Imaging gene therapy in ongoing cancer trials is exactly what investigators at UCLA and Memorial Sloan-Kettering Cancer Center in New York are setting out to do, hot on the heels of researchers at the University of Cologne in Germany who have already demonstrated retroviral transduction using a radiolabeled probe--124I-FIAU--developed at Sloan-Kettering for PET imaging of HSV1-tk expression. In fact, Sloan-Kettering and UCLA appear to be in something of a race to be the first to image adenoviral transduction in cancer patients. "Nobody is saying very much," says Ronald G. Blasberg, head of the NeuroOncology PET program at Sloan-Kettering. But, says Sanjiv S. (Sam) Gambhir, director of the Crump Institute for Molecular Imaging at UCLA, stating the obvious: "None of us are working toward curing disease in mice."
|Courtesy of University of California, Los Angeles|
At Sloan-Kettering, in addition to its translational study of imaging the expression of the androgen receptor gene in prostate cancer (one of its primary ICMIC projects), investigators are collaborating with Savio Woo and Max Sung and colleagues at Mt. Sinai Hospital in New York to determine efficacy of gene therapy in the treatment of hepatic metastasis in colorectal cancer. "We're going to be supplying the radiopharamceutical--the new probe we developed, 124I-FIAU," says Blasberg. Although getting Food and Drug Administration approval for a new radiopharamceutical to put into patients has not been the easiest task, "especially for one with an unconventional isotope such as 124I," Blasberg adds, "hopefully, we'll be able to finally do this trial this summer."
Meanwhile, at UCLA, Gambhir recently completed studies on normal human volunteers at UCLA Medical Center and is now coordinating its efforts with a number of ongoing gene therapy trials.2 "We've shown that the probes behave properly in humans, that the probes don't find anything because the [transferred or therapeutic] genes don't exist there, and now that we have that information, we're working with several groups to image genes being delivered in human patients," Gambhir says.
One project, Gambhir adds, will be a collaboration with Steven Albelda and Abass Alavi at the University of Pennsylvania in a gene therapy trial treating mesothelioma, a form of lung cancer. Despite the "heavier bureaucracy" involved, the UCLA team is also in negotiations with U.S. Oncology and other companies that conduct a variety of different gene therapy trials.
While PET is directly applicable to humans and the crossover from animal--MicroPET studies--to human is relatively simple, the technology remains expensive. Optical probes, on the other hand, are less expensive and getting better all the time.

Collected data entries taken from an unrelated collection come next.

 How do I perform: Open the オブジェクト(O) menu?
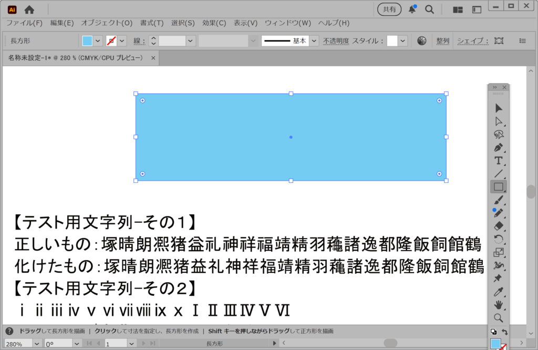coord(107,23)
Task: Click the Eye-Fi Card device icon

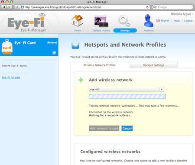Action: click(7, 47)
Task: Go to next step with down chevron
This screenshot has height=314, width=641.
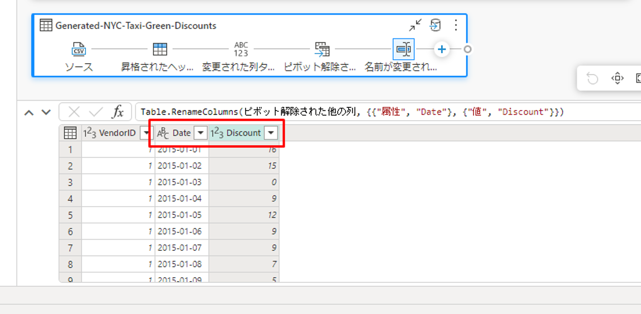Action: point(46,112)
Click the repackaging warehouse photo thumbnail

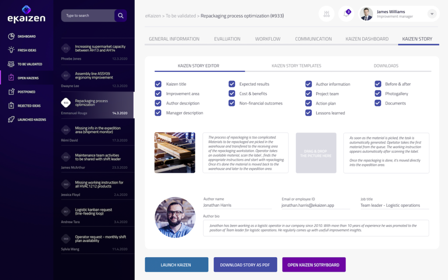click(x=175, y=153)
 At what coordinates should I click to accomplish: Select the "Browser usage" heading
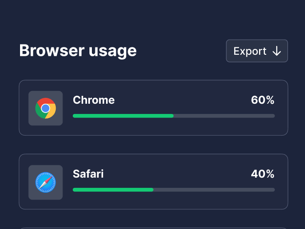(x=78, y=50)
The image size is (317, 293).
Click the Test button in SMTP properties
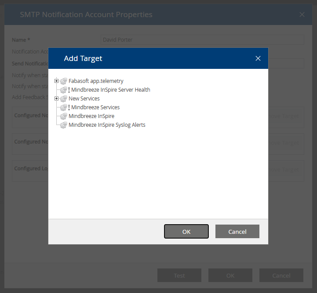[x=179, y=275]
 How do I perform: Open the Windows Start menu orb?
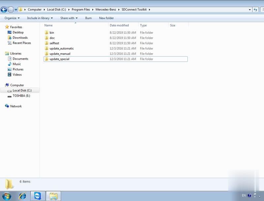[6, 196]
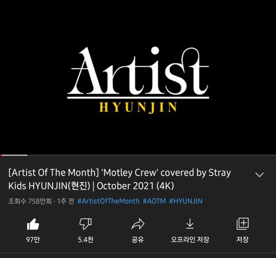Screen dimensions: 276x258
Task: Click the video title beginning 'Artist Of The Month'
Action: (x=120, y=179)
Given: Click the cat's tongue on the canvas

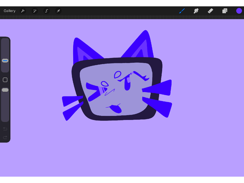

At Massachusetts General, Ralph Weissleder and colleagues are preparing to use the optical near infrared tomography they developed to image endogenous gene products--specifically proteases (e.g. cathepsins)--in a Phase 1 clinical trial with a cohort of about 20 patients.
As the results of these translational studies come in, these researchers will, no doubt, write a new chapter in cancer research.
1. M.E. Phelps, "Positron emission tomography provides molecular imaging of biological process," Proceedings of the National Academy of Sciences, 16:9226-33, Aug. 1, 2000.
2. S. Yaghoubi et al., "A reporter probe for imaging herpes simplex virus type 1 Thymidine Kinase (HSV1-tk) Reporter Gene Expression," Journal of Nuclear Medicine, in press.